まず、TPPとの比較からみてみよう。「TPPは21世紀の貿易合意であって、労働者の権利やEコマースルールの高度な標準を提供する」。それに対して「IPEFは21世紀の経済経済アレンジメントである」と、アメリカの国家安全保障担当補佐官ジェイク・サリバンが言っているそうである。また、「IPEFは、TPPと同様に、アジアに貿易の仕組みを打ち立てることを目指している」とのことだ。
いうまでもなく、ジ・エコノミストはこんなことを信じていない。単に、からかって書いているだけなのだ。「2つが同じなのはここまで」と書いて以降が、同誌のシニックな本音のIPEF評価であって、ひとことでいえば「単なる政治的シンボル」なのである。それは、このIPEFがアメリカ議会を通過もしくはk交渉権の委譲を受けたものでないことからも明らかなのだ。
バイデンのチームは、この枠組みを柔軟なものにしたが、それは予想される政治的な「死の罠」(つまり、交渉は成立したのに議会に否決される)を回避するためだった。USTRのキャサリン・タイ代表が議会に決議を求めることなど考えずに、最初から「議会に密着」したものにしたと報告したことに、それは顕著に表れているという。しかも、どうやら推進するのはUSTRではなく米商務省だというのも、政府の内部分裂を示唆しており、すでに推進が停滞することを予感させている。
しかし、そんな「柔軟」な枠組みが、何か経済的に意味のあるものになるわけはない。そもそも、この枠組みには普通の貿易協定に見られるような「関税の引き下げ」が存在していない。つまり、数の上ではRCEPに対抗できていても、内容においては関税引き下げのあるRCEPよりむしろ薄いのだ(図版は日本経済新聞より)。また、継続性も低いと見られている。政治的に見れば2024年にトランプが大統領に復活すれば(可能性はかなりあるとされる)、3日とたたずに廃止されてしまうのは火を見るよりも明らかだ。

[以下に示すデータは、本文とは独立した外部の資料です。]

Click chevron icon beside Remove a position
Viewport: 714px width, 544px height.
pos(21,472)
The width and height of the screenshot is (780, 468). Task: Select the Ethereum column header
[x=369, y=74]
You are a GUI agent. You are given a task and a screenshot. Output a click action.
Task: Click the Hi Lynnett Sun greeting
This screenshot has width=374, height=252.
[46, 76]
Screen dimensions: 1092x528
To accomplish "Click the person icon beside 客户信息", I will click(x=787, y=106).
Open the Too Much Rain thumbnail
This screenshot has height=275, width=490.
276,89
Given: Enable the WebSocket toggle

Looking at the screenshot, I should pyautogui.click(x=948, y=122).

とりあえず、この枠組みを紹介しておこう。第一が、貿易の推進。第二が、サプライチェーンの強化。第三が、インフラの整備とクリーンエネルギー化。第四が、新しい税制の確立と腐敗の防止。参加国はこの4つの分野を選択できるので、ある分野での交渉が他の分野での交渉に差し支える、あるいは取引に使われるということはないという。しかし、そんなことで、国家間の複雑な貿易関係に妥協を生み出すことなどできるのだろうか。これは単なるアメリカの「友好的」な国家のリスト表なのだ。
なかにはTPPもそれぞれのセクションの交渉は独立していて、クロスした(セクションを跨いだ)妥協や圧力は不可能だという人がいるかもしれない。あるTPP推進派の元閣僚で女性研究者と雑誌で対談したとき、そんなことをいうので仰天したことがある。たとえば、日本でいえば農業と自動車はセクションが違うが、農業での妥協が自動車での緩和に使われていたことは自明のことだった。こんどのIPEFは、それを前面に出して、しぶるアジアの小国を誘い込む材料にしているわけだ。

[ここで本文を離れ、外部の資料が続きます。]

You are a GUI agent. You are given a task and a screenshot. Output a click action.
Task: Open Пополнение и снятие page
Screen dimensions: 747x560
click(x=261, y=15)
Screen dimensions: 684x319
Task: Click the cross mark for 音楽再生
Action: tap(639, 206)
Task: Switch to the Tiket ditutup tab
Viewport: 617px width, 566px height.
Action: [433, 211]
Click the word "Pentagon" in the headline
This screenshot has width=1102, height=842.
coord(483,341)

中国のRCEPに対抗しているとはいうものの、ずっと経済的にも内容がなく、単なる員数合わせであることは否定できない。これでは政治的にも意味は薄い。この記事の締めくくりも、同誌らしい皮肉に満ちたものだと言える。「アジアの国々は、バイデンが何らかの形で新しいアジアの貿易戦略を提示してくれることを待ちかねていた。ついにそれはやってきた。たとえそれが経済的潜在力より政治的制約が目立っているとしても。『われわれは、ともかく交渉のテーブルが生まれただけでハッピーですよ』とオーストラリアの代表のひとりは語っている」。これなど、どれほどTPP11における日本のリーダーシップに不安をもっていたかを示しているようにも読める。
結局のところ、この危機状況にあってバイデン政権には、国内の利害関係を調整して、国際経済におけるリーダーシップをとっていく、気力も胆力もないということなのだ。しかも、ウクライナ情勢やオミクロン株のために混乱している中国が、それなりにせこく存在感を増そうとしているいま(たとえば太平洋の島々に)、アメリカはアジアで誠意を示すのに失敗している。あるのは米国内の不安定な世論を騙すことだけではないのか。そしておそらく、それにすら失敗するだろう。